[Dataset items]
•••••

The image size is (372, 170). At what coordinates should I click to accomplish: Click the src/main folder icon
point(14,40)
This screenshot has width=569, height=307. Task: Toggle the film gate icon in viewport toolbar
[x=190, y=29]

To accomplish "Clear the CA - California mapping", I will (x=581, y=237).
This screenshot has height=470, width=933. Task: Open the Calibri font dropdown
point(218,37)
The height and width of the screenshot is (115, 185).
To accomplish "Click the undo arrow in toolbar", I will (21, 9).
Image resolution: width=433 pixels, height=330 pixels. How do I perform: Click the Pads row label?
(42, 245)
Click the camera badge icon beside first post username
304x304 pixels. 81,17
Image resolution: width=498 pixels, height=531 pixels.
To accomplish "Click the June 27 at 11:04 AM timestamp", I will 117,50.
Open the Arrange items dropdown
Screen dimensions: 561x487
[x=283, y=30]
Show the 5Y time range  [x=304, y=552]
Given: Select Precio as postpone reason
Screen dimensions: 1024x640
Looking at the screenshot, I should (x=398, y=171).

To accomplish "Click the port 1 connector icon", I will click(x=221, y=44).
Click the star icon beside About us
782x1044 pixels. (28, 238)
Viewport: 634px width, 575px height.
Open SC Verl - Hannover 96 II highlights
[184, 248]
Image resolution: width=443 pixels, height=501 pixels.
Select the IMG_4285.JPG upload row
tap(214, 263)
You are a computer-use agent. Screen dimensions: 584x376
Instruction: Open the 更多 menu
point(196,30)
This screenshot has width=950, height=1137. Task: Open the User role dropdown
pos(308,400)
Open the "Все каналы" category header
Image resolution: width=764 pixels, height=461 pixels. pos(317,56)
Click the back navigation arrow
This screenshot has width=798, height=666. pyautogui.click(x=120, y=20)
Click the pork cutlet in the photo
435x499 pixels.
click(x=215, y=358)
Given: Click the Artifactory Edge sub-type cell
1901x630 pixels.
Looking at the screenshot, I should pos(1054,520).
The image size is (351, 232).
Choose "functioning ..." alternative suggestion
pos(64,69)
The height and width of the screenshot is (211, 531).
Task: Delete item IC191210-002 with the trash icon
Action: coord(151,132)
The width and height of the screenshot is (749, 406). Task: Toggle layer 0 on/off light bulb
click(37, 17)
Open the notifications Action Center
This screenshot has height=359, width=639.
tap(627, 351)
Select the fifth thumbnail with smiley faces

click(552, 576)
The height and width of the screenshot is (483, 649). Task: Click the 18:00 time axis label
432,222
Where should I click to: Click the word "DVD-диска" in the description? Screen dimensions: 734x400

•••••

What the task asks - When the entries above show the word "Given" in a line, copy that line out.

Answer space -
Given: Select Precio as postpone reason
Given: Click the Artifactory Edge sub-type cell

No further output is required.